Photograph
Daniel Kluver

about

blog

research

CV


contact

email

twitter

Learning to Learn to Rank

Learning to rank algorithms

Traditional machine learning thinking tends to focus on the regression and classification tasks. In the recommendation domain, this would be the predict task: given one user and one item, tell me what that user will think of that item. This task is great and has led to great leaps in our ability to automatically support users, but it doesn't match how we ultimately use the algorithms. Most systems (search engines, recommender systems, etc.) don't actually care about the one user, one item task. Most systems use the predict task as a stepping stone to allow them to rank items, to make recommendations or search results.

Learning to rank is a (relatively, like last 10 years) new idea in machine learning. Learning to rank approaches try to sidestep using prediction as a stepping stone to make good recommendations and instead optimize a model for its quality as a ranking function. By forsaking the "one item, one user" mindset researchers can create new ways to optimize models that directly (or at least approximately) optimize ranking quality metrics. While no longer capable of making predictions, these algorithms have shown significant improvements against recommendation quality metrics in the recommender system field in the last few years.

Learning to learn to rank

Learning about learning to rank algorithms was an interesting experience. It had been a while since I had to learn a truly new algorithm, and I had this expectation in my mind that learning to rank algorithms would be some unassailable fortress, foreign from all algorithms I have previously known. I was, fortunately, mistaken. There are a few learning to rank algorithms that are quite different from the recommender algorithms I'm used to, but as a whole I was surprised to find that most learning to rank algorithms, once built, are equivalent to traditional models.

That last statement requires some pulling apart. How can a model focused on recommendation be equivalent to one focused on predictions? Arn't learning to rank algorithms different and new?

well... yes and no.

Looking at almost every learning to rank recommender algorithms I know of, I find that the core labor of algorithm development has not been designing a new model (new arrangements of variables) instead the work has been focused on designing new metrics.

The problem with ranking metrics is that they look at, well, ranking.

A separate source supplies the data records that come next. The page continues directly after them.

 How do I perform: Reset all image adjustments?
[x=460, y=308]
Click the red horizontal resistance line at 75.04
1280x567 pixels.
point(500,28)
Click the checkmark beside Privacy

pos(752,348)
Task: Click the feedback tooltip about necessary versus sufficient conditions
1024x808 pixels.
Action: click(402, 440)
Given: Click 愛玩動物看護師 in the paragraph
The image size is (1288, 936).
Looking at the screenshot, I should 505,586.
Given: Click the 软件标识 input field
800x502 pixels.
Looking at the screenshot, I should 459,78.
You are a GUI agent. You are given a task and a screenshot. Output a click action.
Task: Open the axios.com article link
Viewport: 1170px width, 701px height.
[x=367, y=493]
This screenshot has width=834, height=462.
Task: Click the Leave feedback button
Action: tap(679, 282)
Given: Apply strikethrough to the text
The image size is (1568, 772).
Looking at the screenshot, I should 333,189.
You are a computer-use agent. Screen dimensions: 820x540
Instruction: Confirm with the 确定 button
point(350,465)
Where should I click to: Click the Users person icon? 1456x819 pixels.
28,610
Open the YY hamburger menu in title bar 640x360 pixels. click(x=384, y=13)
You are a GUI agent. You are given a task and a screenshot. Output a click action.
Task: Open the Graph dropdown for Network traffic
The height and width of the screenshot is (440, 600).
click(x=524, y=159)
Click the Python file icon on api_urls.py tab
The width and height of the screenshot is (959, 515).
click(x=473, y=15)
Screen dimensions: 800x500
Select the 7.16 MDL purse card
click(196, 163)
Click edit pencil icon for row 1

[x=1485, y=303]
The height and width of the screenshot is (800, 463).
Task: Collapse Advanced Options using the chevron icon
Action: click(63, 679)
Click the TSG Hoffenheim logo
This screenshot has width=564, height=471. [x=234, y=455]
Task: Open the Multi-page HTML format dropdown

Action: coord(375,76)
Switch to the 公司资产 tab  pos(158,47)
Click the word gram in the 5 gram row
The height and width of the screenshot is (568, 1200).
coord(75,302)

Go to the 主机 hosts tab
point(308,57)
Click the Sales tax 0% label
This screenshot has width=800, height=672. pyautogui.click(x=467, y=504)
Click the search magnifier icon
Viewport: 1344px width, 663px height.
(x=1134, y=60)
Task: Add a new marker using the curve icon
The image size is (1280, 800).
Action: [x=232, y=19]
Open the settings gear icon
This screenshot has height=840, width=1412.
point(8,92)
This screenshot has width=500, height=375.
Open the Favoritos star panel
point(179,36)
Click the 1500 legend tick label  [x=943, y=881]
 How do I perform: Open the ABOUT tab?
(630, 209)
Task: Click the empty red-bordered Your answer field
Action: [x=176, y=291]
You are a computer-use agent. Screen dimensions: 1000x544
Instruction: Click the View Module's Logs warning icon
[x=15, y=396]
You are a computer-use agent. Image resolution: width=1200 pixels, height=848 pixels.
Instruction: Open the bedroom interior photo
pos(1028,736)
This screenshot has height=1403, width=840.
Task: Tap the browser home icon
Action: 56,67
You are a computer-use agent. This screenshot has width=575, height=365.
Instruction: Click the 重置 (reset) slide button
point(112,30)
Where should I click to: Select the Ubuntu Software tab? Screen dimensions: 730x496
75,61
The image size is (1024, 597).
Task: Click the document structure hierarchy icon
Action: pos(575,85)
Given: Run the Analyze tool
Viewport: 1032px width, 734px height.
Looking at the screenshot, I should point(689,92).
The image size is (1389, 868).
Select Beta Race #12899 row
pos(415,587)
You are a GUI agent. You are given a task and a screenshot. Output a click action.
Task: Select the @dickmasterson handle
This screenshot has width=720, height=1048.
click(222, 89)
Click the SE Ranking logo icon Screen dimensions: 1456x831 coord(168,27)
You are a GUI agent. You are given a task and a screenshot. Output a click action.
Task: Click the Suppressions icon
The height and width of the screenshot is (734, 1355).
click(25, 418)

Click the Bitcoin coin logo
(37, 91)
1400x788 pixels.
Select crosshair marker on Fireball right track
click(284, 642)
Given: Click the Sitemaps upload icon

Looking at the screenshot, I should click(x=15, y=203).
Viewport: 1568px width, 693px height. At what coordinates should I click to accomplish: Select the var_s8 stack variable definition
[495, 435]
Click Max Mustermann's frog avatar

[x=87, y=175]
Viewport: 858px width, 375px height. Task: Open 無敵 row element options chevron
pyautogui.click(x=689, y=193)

Ranking tasks are inherently non-linear, non discreet, non continuous. There is no easy "smooth optimization" for metrics like mean reciprocal rank, which are in no meaningful way smooth. Therefore the real work of learning to rank is building metrics and evaluations that are smooth, but are still tied to real ranking functions. This can be done by finding upper or lower bounds, or by simplifying the function with a smooth approximation.

Once found, these new smooth error metrics can be used as a loss function for optimizing any standard model. In the recommender system domain this normally means we see a metric looking at, say the area under the ROC curve metric, which we use to optimize a standard matrix factorization model. When implementing these algorithms all you need is a new tool for training the model. This tool may be different than other model trainers, as the definition of one "training sample" will be different, but once built the model can be used in the same recommendation logic you were already using.

I found all this quite surprising. In some ways I was expecting more. Maybe my expectations were screwed up, or maybe its just been too long since I bothered to learn a new algorithm. Do other people find "new and different" algorithms a little intimidating?

The next step

Learning to rank algorithms are cool, and I'm looking forward to seeing these approaches explored more in the coming years. However, I'm also looking forward to the big thing after that. My biggest takeaway from learning to rank is that if we have a metric, we can optimize it. Give a human a number that they can manipulate, and convince them it should be bigger and they will make that number go up. So why stop at ranking? I want to see learning to recommend.

Recommendation and ranking are two very similar tasks. If you can't accurately predict that a user will like on item better than another, or that one item should be at the front of a list instead of another, then recommendation is impossible. Simply ranking, however, isn't the same as recommendation; Its necessary, but not sufficient. An example: we know from past work that properties like the diversity of the recommendation matters to user satisfaction. We can measure diversity (many ways), we can manipulate diversity (many ways), and we have some ideas about how diversity relates to satisfaction. Current learning to rank recommender algorithms make no account of the diversity of their recommendations. Furthermore, I don't see how to account for diversity in a deep way in these algorithms and metrics.

What I want to see is learning to recommend algorithms, that optimize directly (well, approximately, through well founded proxies I suppose) the system's users' satisfaction with the recommendations, or the amount of support the recommendations actually offer the user. These algorithms will need to grow off of the learning to rank algorithms, but go further to account for properties like diversity. I think we can do it; I think it will be cool.